▶ Exercise text:
_ _ _ _

12 March 1812. Transmits a report of the secretary of state in compliance with the Senate resolution of 10 Mar.1

RC and enclosure (DNA: RG 46, Legislative Proceedings, 12A-E3). RC 1 p.; in the hand of Edward Coles, signed by JM. For enclosure, see n. 1.

1On 9 Mar. 1812 James Lloyd of Massachusetts moved that the president lay before the Senate “any information which may be in his possession, and which in his judgment may be communicated without injury to the public interests respecting the names of any and all persons in the United States, who have, in any way or manner whatever, entered into, or most remotely countenanced, the project or the views, for the execution or attainment of which John Henry was, in the year 1809, employed by Sir James Craig, then governor general of the British Provinces in North America, and which have, this day, been communicated to the Senate of the United States” (DNA: RG 59, ML; printed in Annals of Congress description begins Debates and Proceedings in the Congress of the United States … (42 vols.; Washington, 1834–56). description ends , 12th Cong., 1st sess., 166). In a report written by John Graham and dated 12 Mar. 1812 (2 pp.; printed in ASP description begins American State Papers: Documents, Legislative and Executive, of the Congress of the United States … (38 vols.; Washington, 1832–61). description ends , Foreign Relations, 3:555), Monroe responded that the State Department was “not in possession of any names of Persons in the United States” who had entered into the project for which John Henry had been employed, “the said John Henry having named no Persons or Person as being concerned in the said Project or views referred to in the Documents laid before Congress on the 9th Instant.”

In the week following JM’s 9 Mar. message, the House committee on foreign relations also conducted an investigation into the Henry affair, submitting a report of its findings on 19 Mar. 1812. The report revealed that the committee had examined the originals of the documents Henry sold to the administration and was satisfied that they were genuine. The committee also confessed that it had neither the authority nor the evidence to proceed against either Henry himself or “any individuals within the United States (should there be any such) who were criminally connected with him.” The committee was convinced, however, that the “British Government, at a period of peace, and during the most friendly professions, have been deliberately and perfidiously pursuing measures to divide these States, and to involve our citizens in all the guilt of treason, and the horrors of a civil war.” The remainder of the report consisted of transcripts of testimony given by Eduoard de Crillon to the committee on 13 and 14 Mar. 1812 describing his dealings with Henry from September 1811 through February 1812. Crillon also confirmed that Henry had not mentioned to him the names of any persons with whom he had conferred during his 1809 mission to New England (printed ibid., 3:555–57).

_ _ _ _

▶ Work request 1: Do these statements agree with the note on the Henry affair? Answer yes or no for each and quote the deciding words. (a) The report answering the Senate was written by John Graham. (b) The House committee doubted that the documents Henry sold were genuine. (c) Crillon testified to the committee on 13 and 14 Mar. 1812.
▶ Work request 2: Can you print, word for word, the part of the note on the Henry affair starting at "12 March 1812." and ending at "enclosure, see n. 1."?

_ _ _ _

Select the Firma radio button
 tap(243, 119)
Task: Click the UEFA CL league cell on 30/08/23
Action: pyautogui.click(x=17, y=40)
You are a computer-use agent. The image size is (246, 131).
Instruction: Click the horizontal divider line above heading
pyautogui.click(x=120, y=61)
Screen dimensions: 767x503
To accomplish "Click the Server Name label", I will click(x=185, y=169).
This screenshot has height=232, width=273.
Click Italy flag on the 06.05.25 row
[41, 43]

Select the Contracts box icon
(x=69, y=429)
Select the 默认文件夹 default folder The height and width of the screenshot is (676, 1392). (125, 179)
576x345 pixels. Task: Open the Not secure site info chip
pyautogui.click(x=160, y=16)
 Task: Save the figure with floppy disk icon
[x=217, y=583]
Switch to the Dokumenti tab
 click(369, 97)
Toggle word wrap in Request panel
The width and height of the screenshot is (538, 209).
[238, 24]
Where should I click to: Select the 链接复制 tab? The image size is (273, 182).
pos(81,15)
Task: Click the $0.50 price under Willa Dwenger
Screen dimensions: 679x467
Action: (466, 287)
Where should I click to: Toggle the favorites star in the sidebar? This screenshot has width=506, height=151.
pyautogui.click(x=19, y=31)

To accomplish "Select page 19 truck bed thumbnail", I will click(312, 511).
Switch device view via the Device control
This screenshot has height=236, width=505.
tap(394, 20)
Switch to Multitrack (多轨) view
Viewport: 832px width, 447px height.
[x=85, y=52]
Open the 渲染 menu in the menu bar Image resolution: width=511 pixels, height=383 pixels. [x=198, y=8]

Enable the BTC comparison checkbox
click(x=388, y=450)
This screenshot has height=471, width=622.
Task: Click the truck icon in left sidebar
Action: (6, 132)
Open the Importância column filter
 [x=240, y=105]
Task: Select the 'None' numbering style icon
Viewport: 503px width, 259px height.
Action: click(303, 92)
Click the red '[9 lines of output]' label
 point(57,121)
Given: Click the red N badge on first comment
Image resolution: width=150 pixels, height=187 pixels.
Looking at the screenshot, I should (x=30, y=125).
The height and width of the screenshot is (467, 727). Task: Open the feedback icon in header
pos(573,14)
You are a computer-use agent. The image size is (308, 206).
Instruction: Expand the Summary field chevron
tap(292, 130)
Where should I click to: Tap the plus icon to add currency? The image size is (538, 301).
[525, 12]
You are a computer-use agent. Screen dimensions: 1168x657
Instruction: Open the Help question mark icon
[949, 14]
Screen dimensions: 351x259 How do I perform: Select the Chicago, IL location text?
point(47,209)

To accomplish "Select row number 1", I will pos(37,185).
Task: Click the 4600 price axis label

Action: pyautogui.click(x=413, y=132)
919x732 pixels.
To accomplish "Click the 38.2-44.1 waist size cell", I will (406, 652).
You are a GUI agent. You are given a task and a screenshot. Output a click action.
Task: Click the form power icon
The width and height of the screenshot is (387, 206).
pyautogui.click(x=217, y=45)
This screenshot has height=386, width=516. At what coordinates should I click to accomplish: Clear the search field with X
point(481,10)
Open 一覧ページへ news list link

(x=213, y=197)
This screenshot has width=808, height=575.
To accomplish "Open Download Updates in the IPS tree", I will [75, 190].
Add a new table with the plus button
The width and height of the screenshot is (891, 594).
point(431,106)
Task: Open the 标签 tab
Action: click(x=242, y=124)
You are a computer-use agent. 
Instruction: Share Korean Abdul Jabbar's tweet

_ _ _ _

▶ Task answer 1:
(a) Yes: "In a report written by John Graham and dated 12 Mar. 1812"
(b) No: "was satisfied that they were genuine"
(c) Yes: "testimony given by Eduoard de Crillon to the committee on 13 and 14 Mar. 1812"

▶ Task answer 2:
12 March 1812. Transmits a report of the secretary of state in compliance with the Senate resolution of 10 Mar.1

RC and enclosure (DNA: RG 46, Legislative Proceedings, 12A-E3). RC 1 p.; in the hand of Edward Coles, signed by JM. For enclosure, see n. 1.